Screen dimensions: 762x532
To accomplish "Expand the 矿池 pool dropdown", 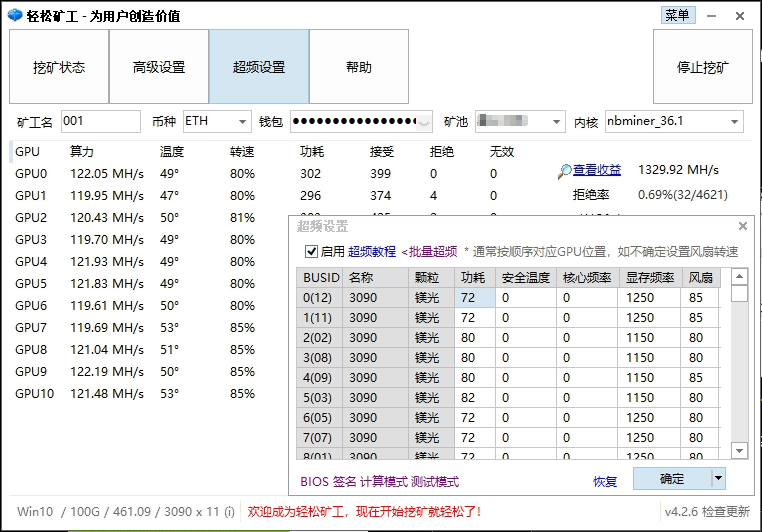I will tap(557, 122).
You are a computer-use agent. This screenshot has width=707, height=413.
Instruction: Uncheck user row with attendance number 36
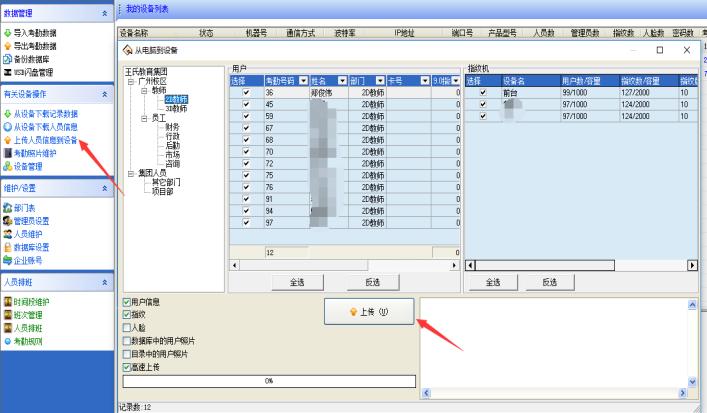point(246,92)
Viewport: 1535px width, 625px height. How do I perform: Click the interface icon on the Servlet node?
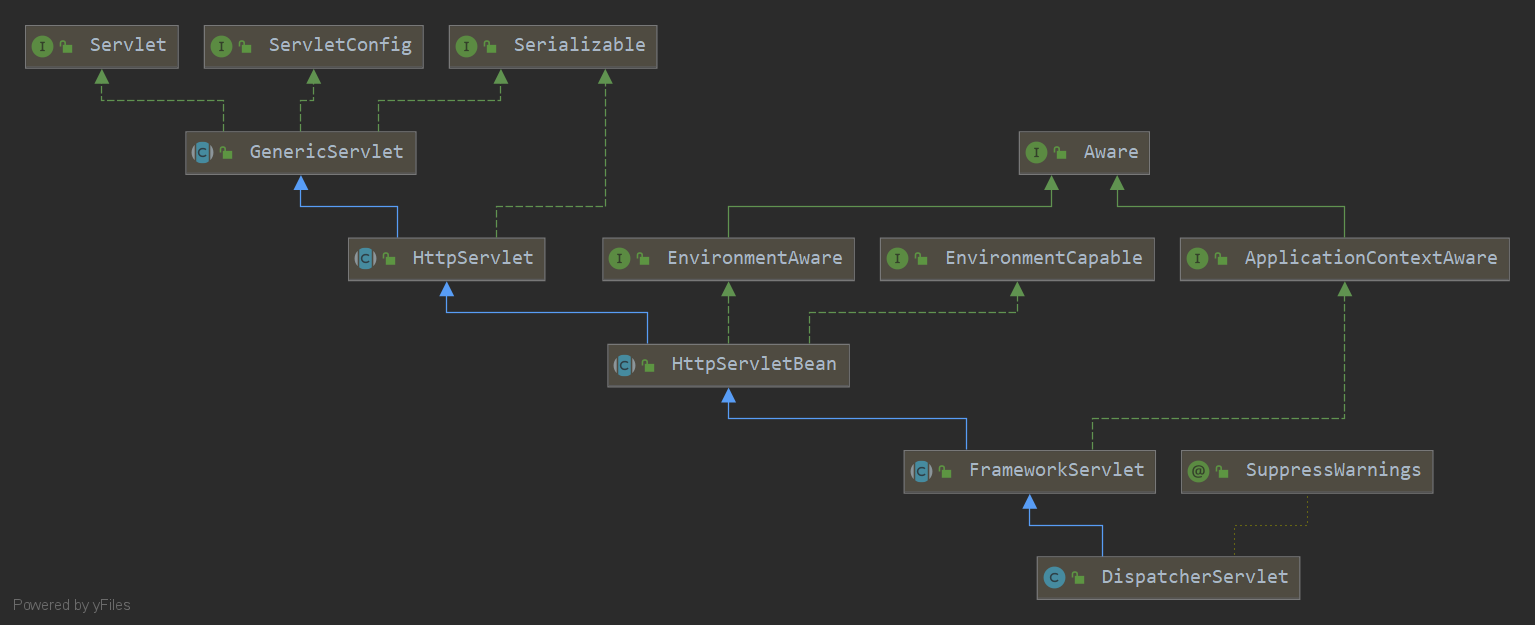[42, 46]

|---|

* _Instructions to follow_: What is needed is a verbatim copy of the lines running from the one with "Viewport: 1535px width, 625px" through the last line of the listing above, excluding any pictures.

* _Expected answer_:
Viewport: 1535px width, 625px height. How do I perform: Click the interface icon on the Servlet node?
[42, 46]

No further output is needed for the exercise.